Don't think of it as "taking over" but more about "recovering from" and 
"minimizing affect area".

If process A dies you are not expected to "save" the state of A and 
_transfer_ it to B and thus continue as if B was A. This doesn't make 
any sense. The idea is rather that if A crashes then you spawn a new 
process B which a) has unaffected any other process (say C and D) 
because there is no data corruption and b) when it starts it might read 
in a persistent state (say from an ETS table) which it uses as a base to 
continue an operation. This doesn't mean that you transferred the state 
of A to B, you recovered from A by starting B. There is a difference 
between types of state as well, E.g. a gen_server state is not 
necessarily important to store in a resilient matter but perhaps the id 
for the active session is because it can be used to recover and 
repopulate the gen_server state.

Some examples:

* If you have an ongoing call with someone and there is a bug that 
disconnects your call then someone else who is having a call should not 
be affected.
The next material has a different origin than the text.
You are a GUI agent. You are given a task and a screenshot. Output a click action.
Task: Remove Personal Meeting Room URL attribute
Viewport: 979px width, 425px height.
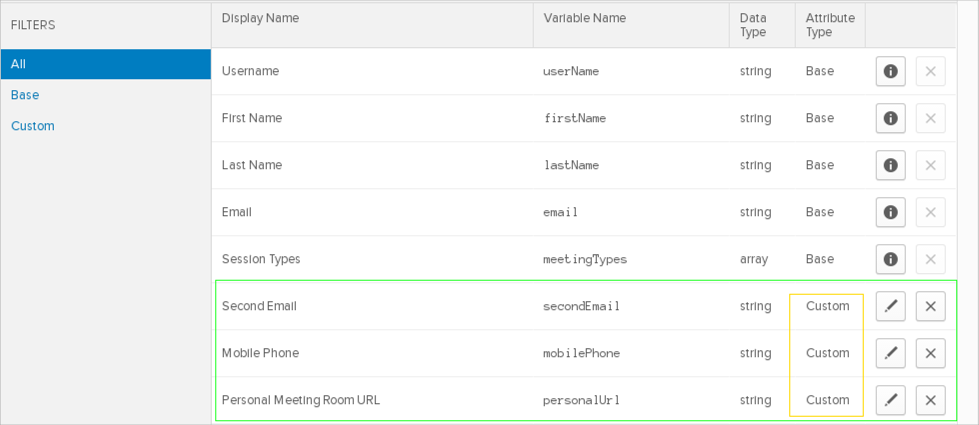[x=930, y=400]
The fault tolerance part here is not that your call will 
continue, it is that you are able to pick up the dial again and call the 
user back I.e. the system is still alive even though it suffered a minor 
glitch in a particular process. (There are ways to keep the call alive 
but I'm not sure they do that).

* If you have say an IM session running (ejabberd) then you might have a 
process per request/message/whatever. In this case perhaps your id, 
session id and some other key data would be stored and shared on several 
mnesia nodes but it isn't shared in the sense that it is used by many 
processes, it is just persistent. This means that if a process which is 
in the middle of something that has to do with that state crashes then 
another (newly spawned process) can read the various keys and ids and 
repopulate the state and continue.

Share nothing in both cases mean that where ever the data is, it is only 
used by one process at a time. The first example might not have 
persistent data that it keeps but it doesn't affect any other part of 
the system if the call goes down. The second example has persistent data 
but it doesn't mean it is shared among processes it just means it 
handles node disruptions so that new ones can continue.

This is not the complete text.